There are two concepts of frame:
- BACnet MSTP datalink layer frame, it has at least 8 octet bytes, including: 2 preamble bytes of 0x55 and 0xff, frame_type, destination_mac, source_mac, 2 data_len bytes, crc, and omissible data portion. We call this type of frame as “MSTP frame”.
- EIA-485 frame, it is consisted of bits, including start bit, data bit, parity bit, stop bit. BACnet MSTP using non-return to zero (NRZ) encoding with one start bit, eight data bits, no parity, and one stop bit. The start bit shall have a value of zero, while the stop bit shall have a value of one. The data bits shall be transmitted with the
least significant bit first. We call this type of frame as “byte frame”.
BACnet MSTP Receive Frame Finite State Machine (hereafter refer to RSM) distinguish starting of frame by preamble bytes. If there is no DataAvailable or ReceiveError within a frame for Tframe_abort (60 bits time) , the frame is aborted, RSM search for next frame again.

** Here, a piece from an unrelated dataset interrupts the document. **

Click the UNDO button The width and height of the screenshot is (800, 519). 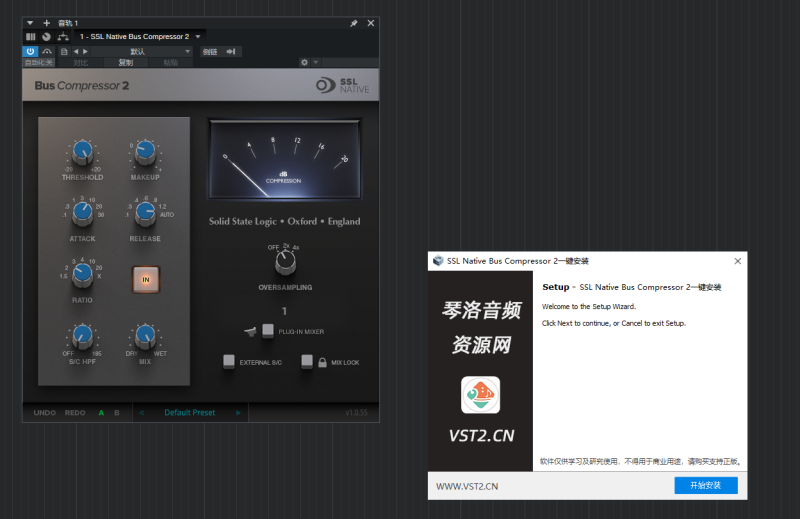coord(45,412)
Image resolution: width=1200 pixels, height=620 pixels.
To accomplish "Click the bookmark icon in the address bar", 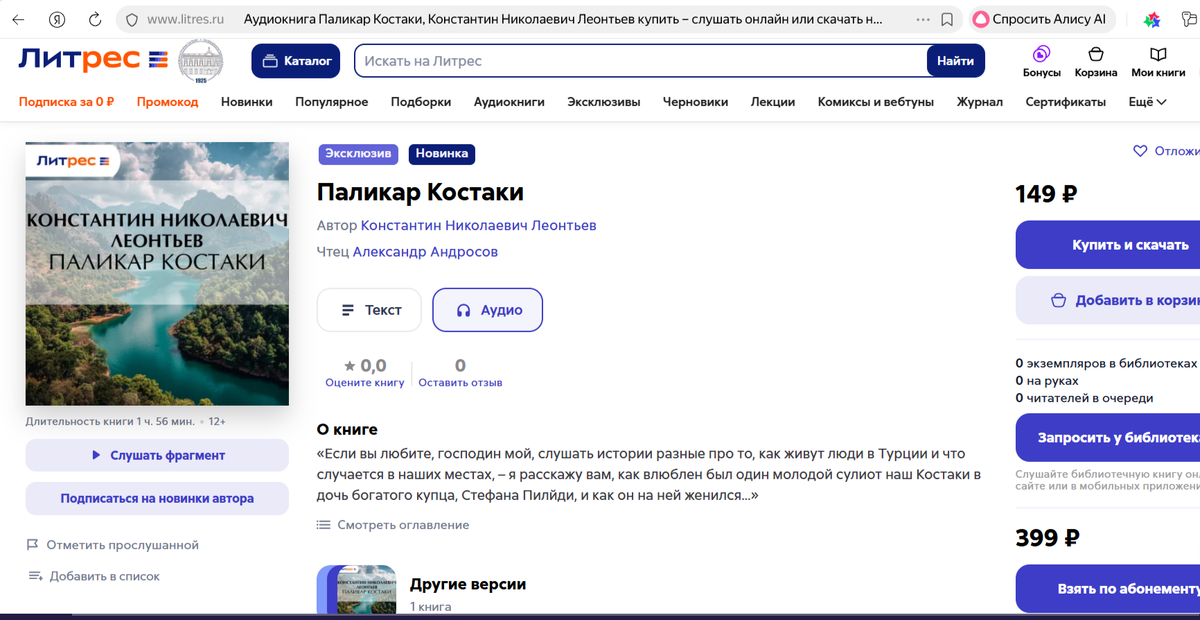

Because preamble bytes is allowed on other portions of MSTP frame (Extended frame introduced by Addendum 135-2012an is an exception, it use COBS encoding to avoid 0x55 existing in data portion), so RSM may parse MSTP frame beginning from data portion of previous MSTP frame.
The minimum of time gap between MSTP frames is Tturnaround (40 bits time), it is less than Tframe_abort, so if RSM lost syhchronization of MSTP frame, it may parse wrong MSTP frame across actual MSTP frames.
There are several cause of losing synchronization:
- Program defect on sending or receiving device. It could be resolved by code review and test.
- Timer precision. BACnet MSTP standard only require a 1% precise timer with a resolution of 5 ms or less. So it is hard to check out Tframe_abort. Because there is only 5 ms error space between delay and timeout (Tusage_delay to Tusage_timeout, Treply_delay to Treply_timeout), it is very likely causing collision for a slow responding devices.
- Noise on bus line. Noise cause byte frame error and crc error, RSM will abort previous MSTP frame in both situations.
Some may argue that MSTP frame integrity is protected by header crc8 and data crc16. Even not considering malicious devices(Here is a attack example), there are still applications may send valid frame in data portion.
For example, There are lot of serial to IP gateways on market, they usually have
one or more RS485/RS232 serial port with Ethernet or Wifi, remotely
read/write raw serial data by TCP/UDP using predefined protocol. The
serial line maybe Modbus or just ASCII protocol, but the designer doesn’t
even know in advance. They are useful on monitoring remote devices or
simple protocol integration.
Is it reasonable to implement these gateway’s IP side protocol as
BACnet PrivateTransfer service? But what would happen when user attach
this gateway to a MSTP bus, and the BACnet route to remotely access it pass through
another MSTP network?
It is not only possible cause MSTP bus being blocked, but also device
malfunction if the wrong frame is a APDU or breaking whole BACnet
inter-network if the wrong frame is a I-Am-Router-To-Network frame.
For the byte frame, losing synchronization usually is caused by noise, no termination or absence of biasing. The symptoms include regarding data bit of 1 as idle line, regarding data bit of 0 as start bit of new byte. In addition to data error, the losing synchronization of last byte in a MSTP frame will introduce measure error of idle time between MSTP frames.